Reproduce the passage of the OpenCL text below that starts at "I tracked the" and ends at "coordinates (x,y,z -> n)".

→ Extracted text:

■ ■ ■ ■ ■ ■ ■

Any other combination of GPUs, i.e. Nvidia Titan Xp + Intel UHD 770, or AMD RX 7700 XT + Nvidia Titan Xp, works without issues.
I tracked the hang down to execution of 2 small OpenCL kernels: transfer_extract_rho_u_flags and transfer__insert_rho_u_flags. Here is the entire relevant code section:
#define uxx uint
uxx index(const uint3 xyz) { // assemble 1D index from 3D coordinates (x,y,z -> n)

■ ■ ■ ■ ■ ■ ■

→ Data block:
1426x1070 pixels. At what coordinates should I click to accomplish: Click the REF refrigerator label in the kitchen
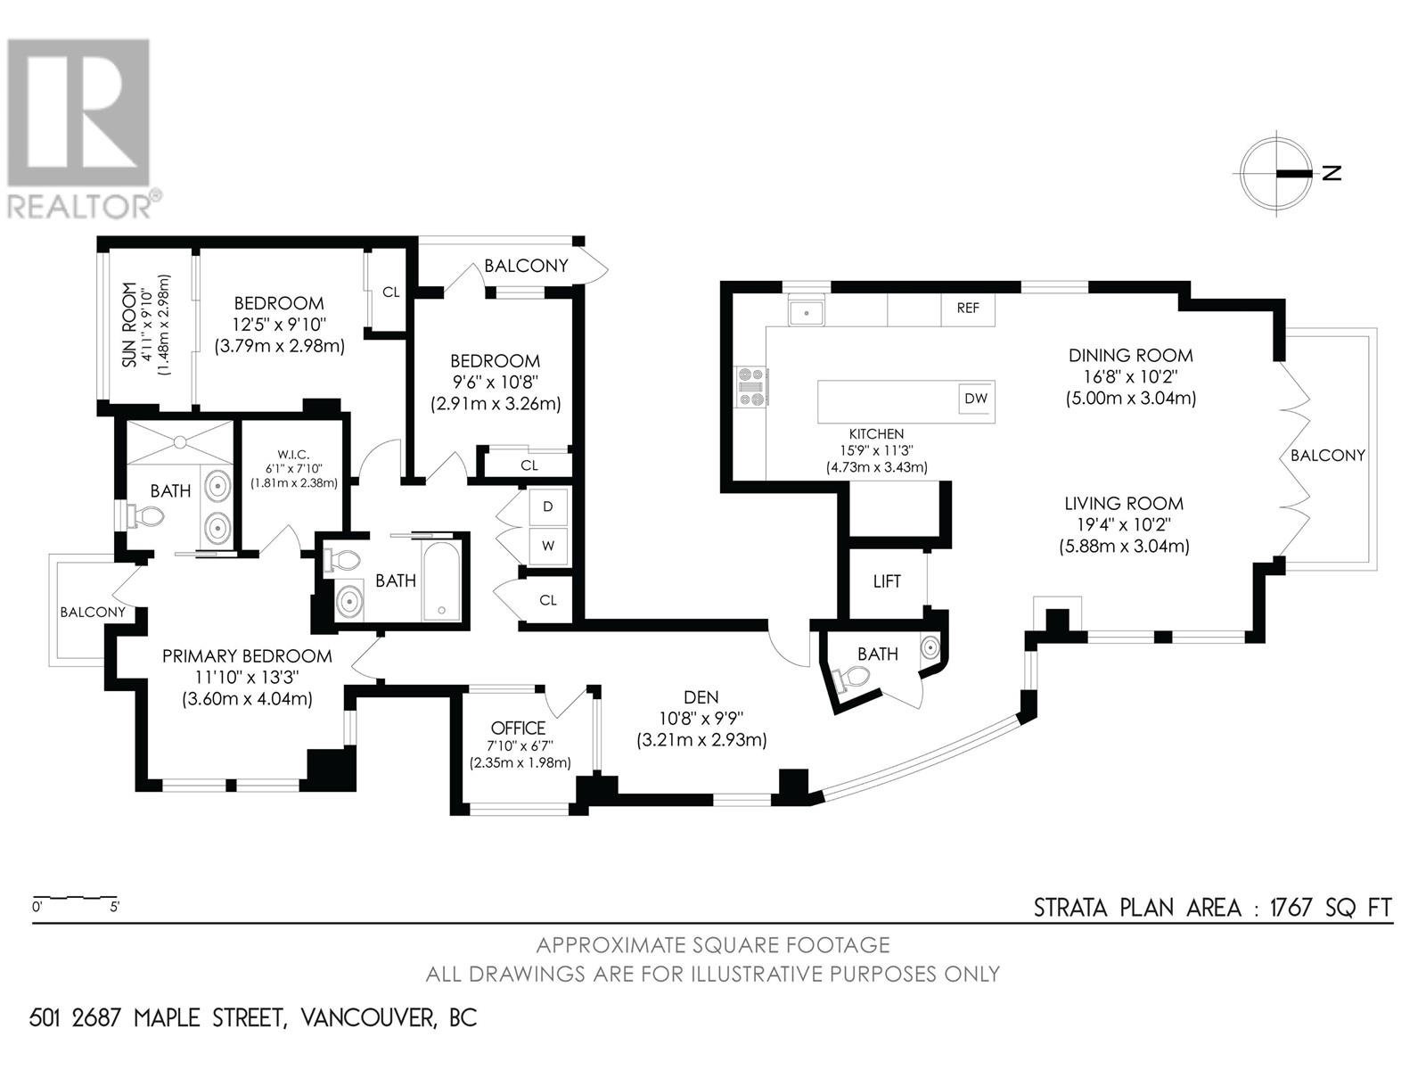click(x=968, y=309)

■ ■ ■ ■ ■ ■ ■

→ The completed task:
I tracked the hang down to execution of 2 small OpenCL kernels: transfer_extract_rho_u_flags and transfer__insert_rho_u_flags. Here is the entire relevant code section:
#define uxx uint
uxx index(const uint3 xyz) { // assemble 1D index from 3D coordinates (x,y,z -> n)